El más antiguo y más grande de todos los cuerpos celestes del sistema solar, rodeado por decenas de lunas, envuelto en kilómetros de nubes de fabulosas tormentas: Júpiter, un astro que es casi una estrella.
Crespón, lila de las Indias o árbol de Júpiter. Una planta, originaria de China, que florece cuando el padre de los dioses y los hombres en la mitología romana, se hace visible en nuestros cielos. Un pequeño árbol de jardín que se engalana en lo más profundo del verano a la par que la adelfa, cuando declina la magnolia. Un arbusto pero no un árbol.

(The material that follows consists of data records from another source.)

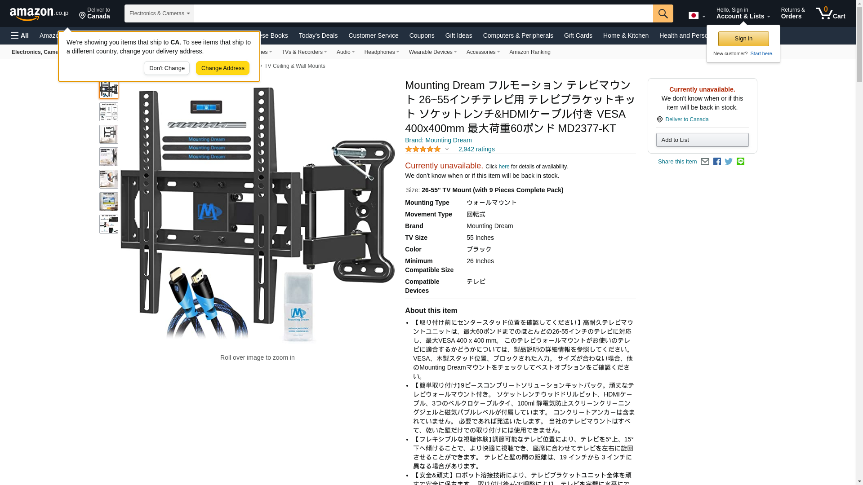
Task: Open the All hamburger menu
Action: [x=20, y=35]
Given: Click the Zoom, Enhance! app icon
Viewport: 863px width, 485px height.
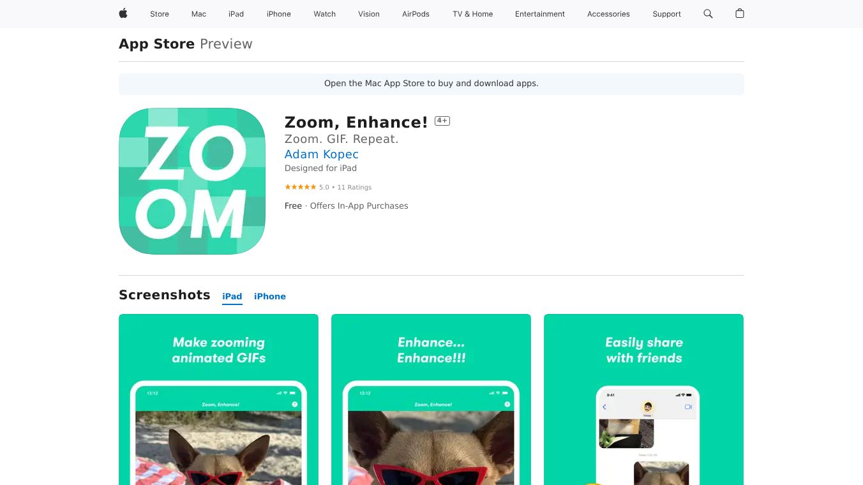Looking at the screenshot, I should click(192, 181).
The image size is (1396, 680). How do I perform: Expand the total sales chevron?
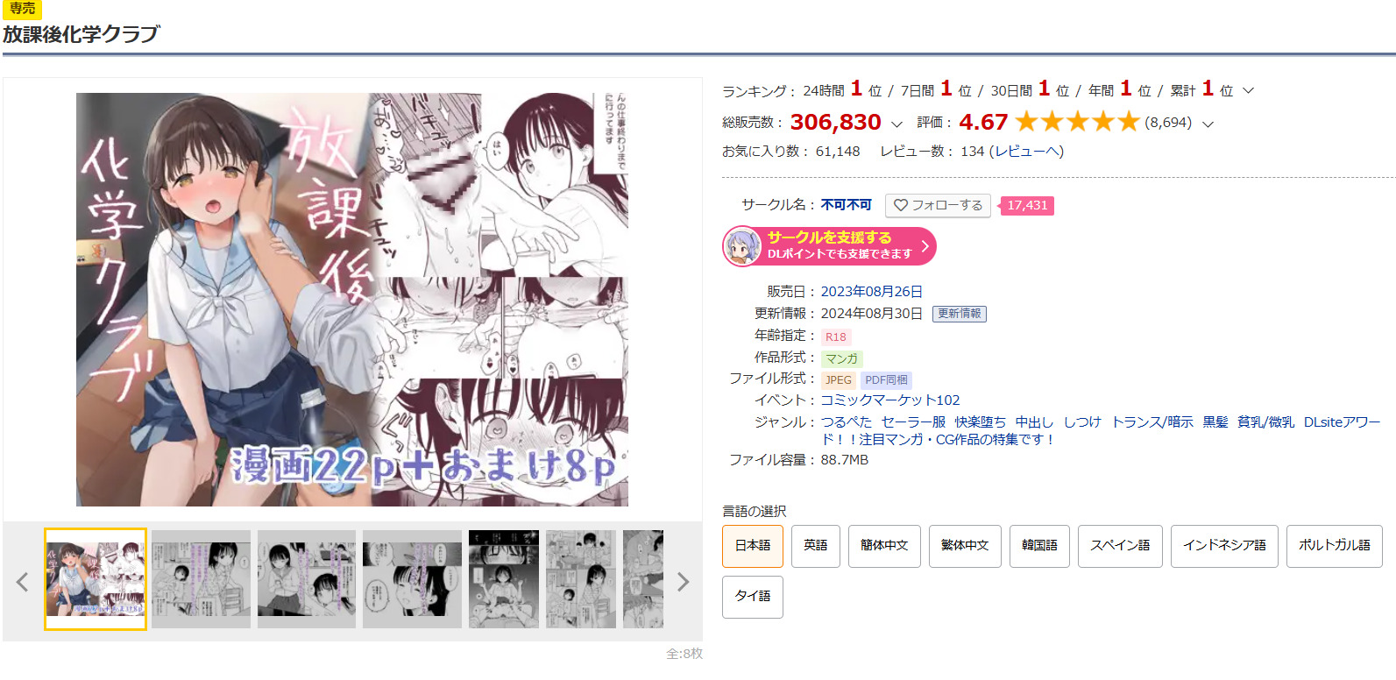tap(896, 124)
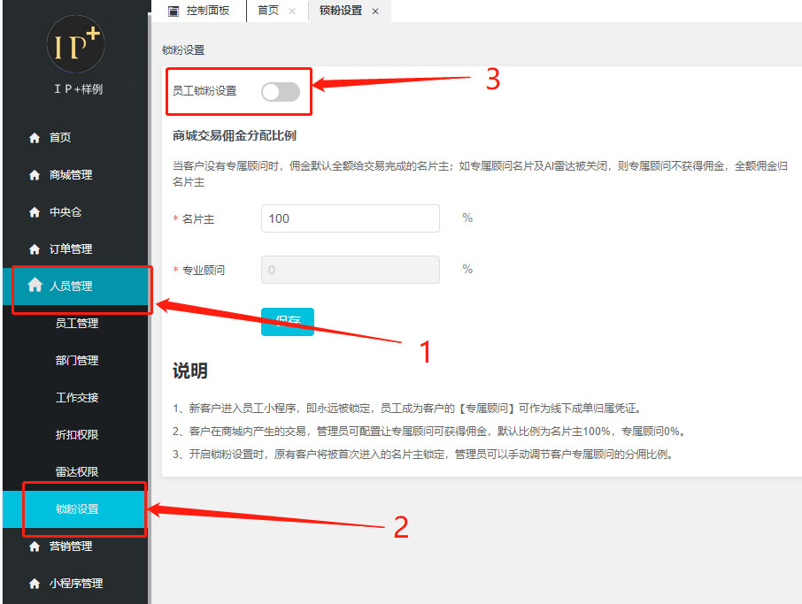Switch to the 首页 tab
This screenshot has width=802, height=604.
tap(268, 11)
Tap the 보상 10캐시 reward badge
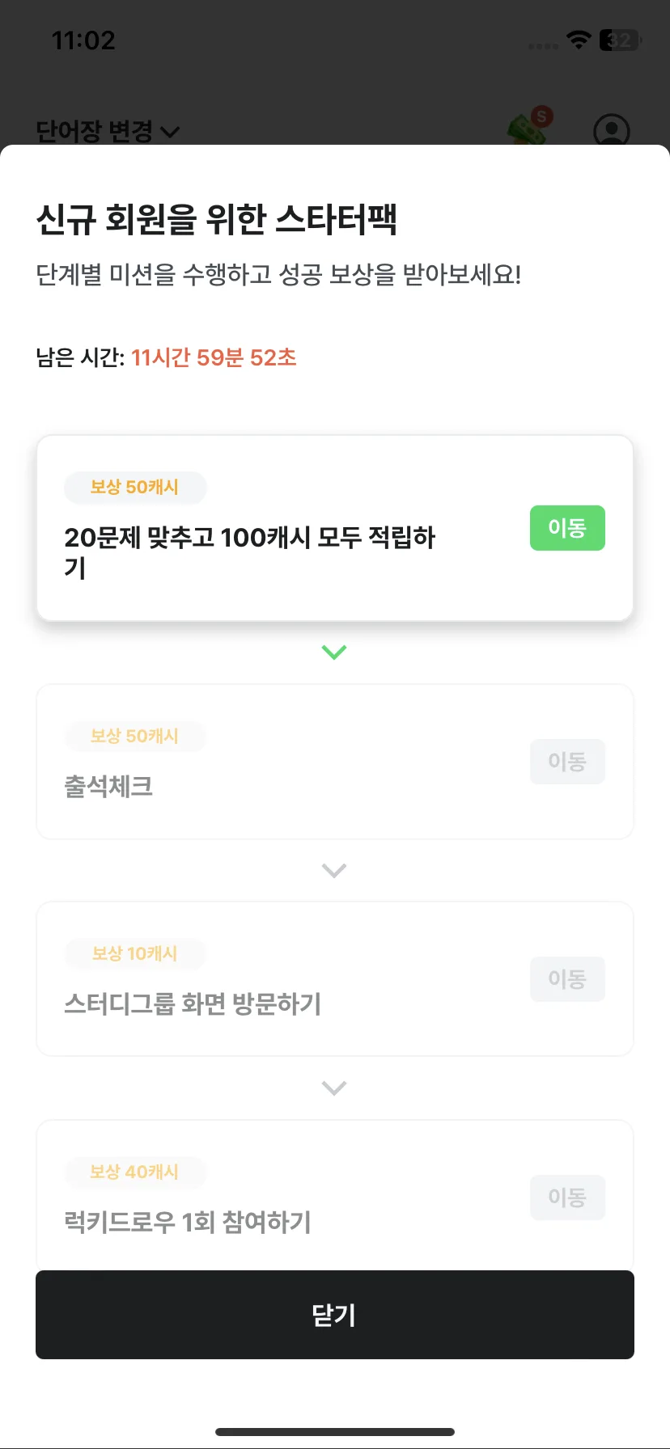Screen dimensions: 670x1449 click(x=135, y=953)
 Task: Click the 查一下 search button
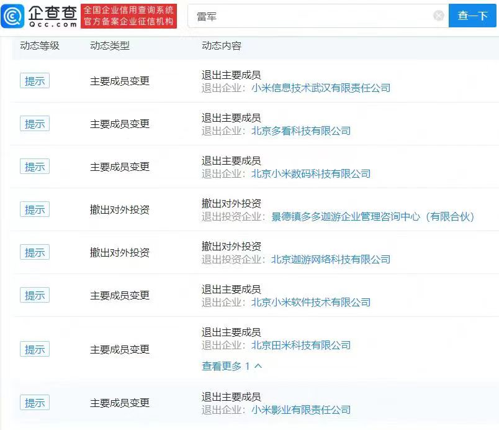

El niño que en lo más grande será un hombre, la estrella fallida por su tamaño, el porte que no alcanza la magnificencia de árbol.
A pesar de sus flores, como de papel crepé, de todos los tonos, ya sean rosados o rojos, glicinas o lavandas; sus hojas ambarinas otoñales y su tronco en invierno moteado de claro, dorado o asalmonado.
A pesar del asombro, la franqueza y la imaginación.
A pesar de Io, pleno de volcanes activos o de Calisto, lleno de cráteres. De todas las estrellas médicis que lo rodean y sus tempestades más grandes que nuestra Tierra.
Árbolito de Júpiter que apuntas al cielo, esplendor de agosto, el divino descontento que nos mantiene en un anhelo, en un sueño brillante de alcanzar otra altura, otra grandeza, otra inmensidad.